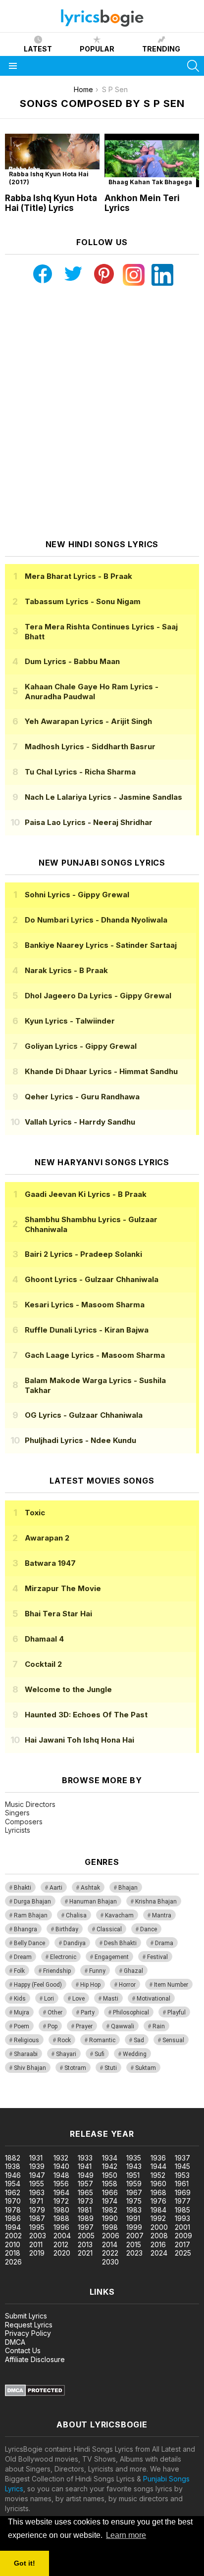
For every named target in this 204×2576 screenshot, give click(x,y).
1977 (183, 2201)
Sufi (99, 2054)
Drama (164, 1943)
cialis (48, 2103)
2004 (62, 2235)
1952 (158, 2175)
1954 (12, 2183)
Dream (23, 1957)
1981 (85, 2210)
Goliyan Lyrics (81, 1046)
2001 (182, 2227)
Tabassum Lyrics (83, 601)
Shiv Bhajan (30, 2067)
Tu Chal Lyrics (80, 771)
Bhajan (128, 1887)
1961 (182, 2183)
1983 (134, 2210)
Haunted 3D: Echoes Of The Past (86, 1714)
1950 (109, 2175)
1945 (182, 2166)
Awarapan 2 (47, 1538)
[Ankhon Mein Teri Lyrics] (151, 160)
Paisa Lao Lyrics (89, 822)
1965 (85, 2192)
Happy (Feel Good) (38, 1984)
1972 (61, 2201)
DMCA (15, 2342)
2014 (109, 2244)
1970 (13, 2201)
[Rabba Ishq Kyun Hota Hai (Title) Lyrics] (52, 160)
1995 (37, 2227)
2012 (60, 2244)
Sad (139, 2040)
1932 (60, 2158)
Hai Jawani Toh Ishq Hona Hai (79, 1740)
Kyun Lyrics (70, 1021)
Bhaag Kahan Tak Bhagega (150, 182)
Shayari (66, 2054)
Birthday (66, 1929)
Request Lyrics (28, 2324)
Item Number (171, 1984)
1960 (158, 2183)
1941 (85, 2166)
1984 (158, 2210)
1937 (182, 2158)
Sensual (173, 2040)
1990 (110, 2218)
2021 (85, 2253)
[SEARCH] (193, 66)
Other (55, 2012)
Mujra (21, 2012)
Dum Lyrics (72, 661)
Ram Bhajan (31, 1915)
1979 (37, 2210)
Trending (161, 49)
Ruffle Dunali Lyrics (87, 1330)
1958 (109, 2183)
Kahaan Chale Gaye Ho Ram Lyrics (91, 691)
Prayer (84, 2026)
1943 (134, 2166)
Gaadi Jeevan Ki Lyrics (86, 1194)
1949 (86, 2175)
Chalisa (76, 1915)
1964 (61, 2192)
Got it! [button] (24, 2563)
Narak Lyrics (66, 970)
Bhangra (25, 1929)
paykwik (140, 2103)
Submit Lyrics (26, 2316)
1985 (182, 2210)
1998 (110, 2227)
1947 (37, 2175)
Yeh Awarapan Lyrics (88, 721)
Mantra (161, 1915)
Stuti (110, 2067)
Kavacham (119, 1915)
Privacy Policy (28, 2333)
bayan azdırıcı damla (91, 2103)
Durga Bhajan (32, 1901)
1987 (37, 2218)
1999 (134, 2227)
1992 (158, 2218)
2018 (12, 2253)
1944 (158, 2166)
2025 (183, 2253)
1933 (85, 2158)
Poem (21, 2026)
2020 (61, 2253)
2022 (110, 2253)
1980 (61, 2210)
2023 (134, 2253)
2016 (158, 2244)
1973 (85, 2201)
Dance (148, 1929)
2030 (110, 2262)
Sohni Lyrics (77, 894)
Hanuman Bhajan (93, 1901)
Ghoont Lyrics (91, 1279)
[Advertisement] (102, 412)
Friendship (57, 1970)
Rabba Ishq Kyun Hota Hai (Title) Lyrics (51, 203)
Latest (38, 49)
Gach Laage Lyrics (95, 1355)
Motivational (153, 1998)
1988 (61, 2218)
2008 (159, 2235)
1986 (13, 2218)
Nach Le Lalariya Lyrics (103, 797)
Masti (110, 1998)
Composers (24, 1821)
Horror (127, 1984)
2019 (37, 2253)
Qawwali (122, 2026)
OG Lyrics (84, 1415)
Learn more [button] (126, 2535)
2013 (85, 2244)
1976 (158, 2201)
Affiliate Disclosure (35, 2359)
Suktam (145, 2067)
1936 (158, 2158)
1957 (85, 2183)
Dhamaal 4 (44, 1639)
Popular (97, 49)
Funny (97, 1970)
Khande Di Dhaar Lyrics (101, 1071)
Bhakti (22, 1887)
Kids (20, 1998)
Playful (176, 2012)
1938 (12, 2166)
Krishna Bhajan (156, 1901)
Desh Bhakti (120, 1943)
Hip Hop (90, 1984)
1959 (134, 2183)
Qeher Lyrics (82, 1096)
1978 (13, 2210)
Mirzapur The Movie (63, 1588)
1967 (134, 2192)
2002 (13, 2235)
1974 (109, 2201)
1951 (133, 2175)
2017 (182, 2244)
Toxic (35, 1512)
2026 (13, 2262)
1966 (110, 2192)
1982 (109, 2210)
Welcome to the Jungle (68, 1689)
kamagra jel (175, 2103)
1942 (109, 2166)
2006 (110, 2235)
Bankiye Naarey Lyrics (101, 945)
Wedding (135, 2054)
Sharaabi (26, 2054)
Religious (26, 2040)
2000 (159, 2227)
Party (88, 2012)
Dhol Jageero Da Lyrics (98, 995)
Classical (109, 1929)
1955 (36, 2183)
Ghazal (133, 1970)
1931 (36, 2158)
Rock (64, 2040)
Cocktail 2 (43, 1664)
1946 (13, 2175)
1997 (86, 2227)
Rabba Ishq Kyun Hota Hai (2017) (49, 178)
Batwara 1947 (50, 1563)
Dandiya (74, 1943)
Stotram (75, 2067)
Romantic (102, 2040)
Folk (19, 1970)
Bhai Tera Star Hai (58, 1613)
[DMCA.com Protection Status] (35, 2393)
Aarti (56, 1887)
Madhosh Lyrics (90, 746)
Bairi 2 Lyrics (83, 1254)
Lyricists (17, 1830)
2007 (135, 2235)
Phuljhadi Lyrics (80, 1440)
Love (78, 1998)
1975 (134, 2201)
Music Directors (30, 1804)
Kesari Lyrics (85, 1304)
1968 (158, 2192)
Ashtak (90, 1887)
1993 (182, 2218)
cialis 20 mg (19, 2103)
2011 (36, 2244)
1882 (12, 2158)
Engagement (112, 1957)
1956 (61, 2183)
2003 (37, 2235)
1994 (13, 2227)
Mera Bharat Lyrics (78, 576)
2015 (133, 2244)
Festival (157, 1957)
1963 (37, 2192)
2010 (12, 2244)
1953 (182, 2175)
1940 (61, 2166)
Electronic (63, 1957)
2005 (86, 2235)
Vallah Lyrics (80, 1122)
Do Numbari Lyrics (96, 920)
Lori (49, 1998)
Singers (17, 1812)
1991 (133, 2218)
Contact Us (23, 2350)
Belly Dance (29, 1943)
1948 (61, 2175)
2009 (183, 2235)
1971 (36, 2201)
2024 (159, 2253)
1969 (183, 2192)
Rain (159, 2026)
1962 (12, 2192)
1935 (133, 2158)
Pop (52, 2026)
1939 (37, 2166)
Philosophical (131, 2012)
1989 (86, 2218)
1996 (61, 2227)
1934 (109, 2158)
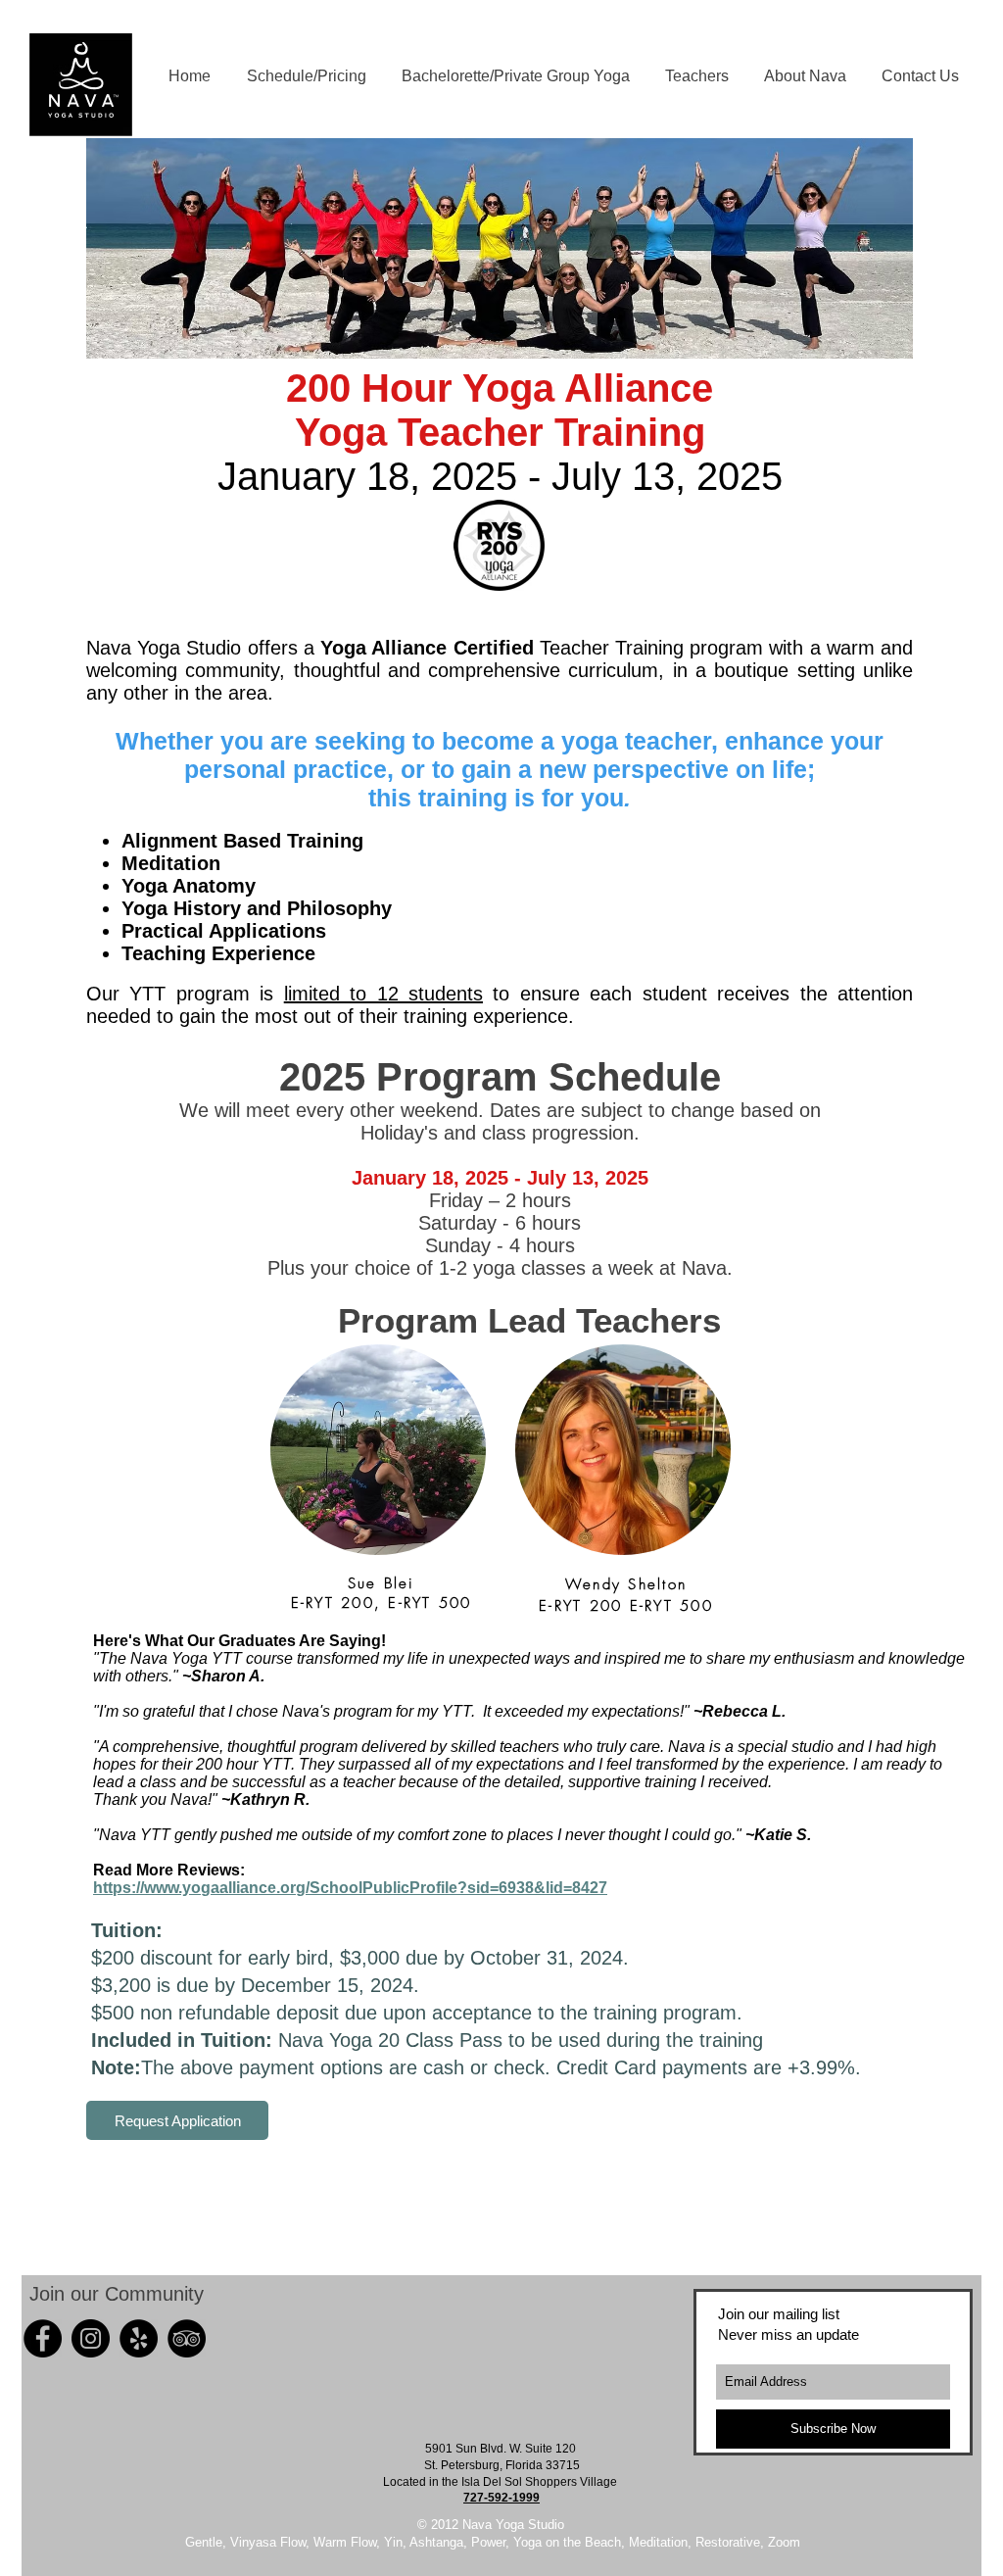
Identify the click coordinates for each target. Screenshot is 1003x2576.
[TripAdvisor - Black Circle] (186, 2338)
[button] (515, 76)
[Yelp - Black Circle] (138, 2338)
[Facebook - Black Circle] (43, 2338)
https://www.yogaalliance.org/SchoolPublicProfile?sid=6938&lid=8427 (350, 1887)
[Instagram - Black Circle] (91, 2338)
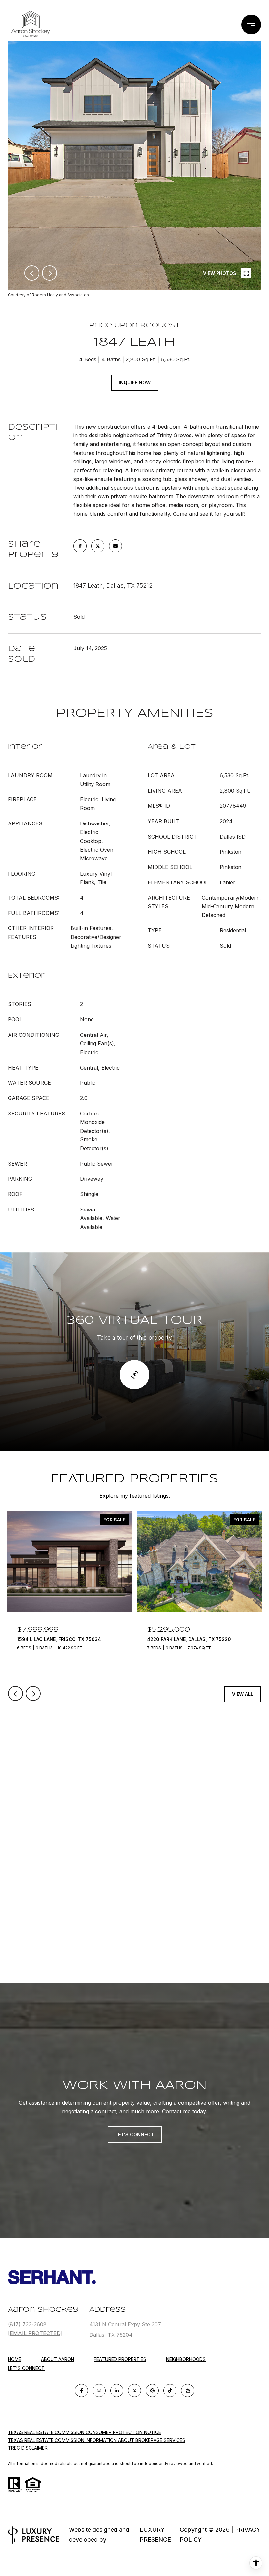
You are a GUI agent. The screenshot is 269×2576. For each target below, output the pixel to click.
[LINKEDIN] (116, 2390)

============================================================

→ **EXERCISE AIM**
Please extract exactly the lines of the data, from the first through the line containing "1950 (109, 2175)", and add no pictures to the copy.

→ **WORKED SOLUTION**
For every named target in this 204×2576 screenshot, give click(x,y).
1977 (183, 2201)
Sufi (99, 2054)
Drama (164, 1943)
cialis (48, 2103)
2004 (62, 2235)
1952 (158, 2175)
1954 (12, 2183)
Dream (23, 1957)
1981 (85, 2210)
Goliyan Lyrics (81, 1046)
2001 (182, 2227)
Tabassum Lyrics (83, 601)
Shiv Bhajan (30, 2067)
Tu Chal Lyrics (80, 771)
Bhajan (128, 1887)
1961 (182, 2183)
1983 (134, 2210)
Haunted 3D: Echoes Of The Past (86, 1714)
1950 (109, 2175)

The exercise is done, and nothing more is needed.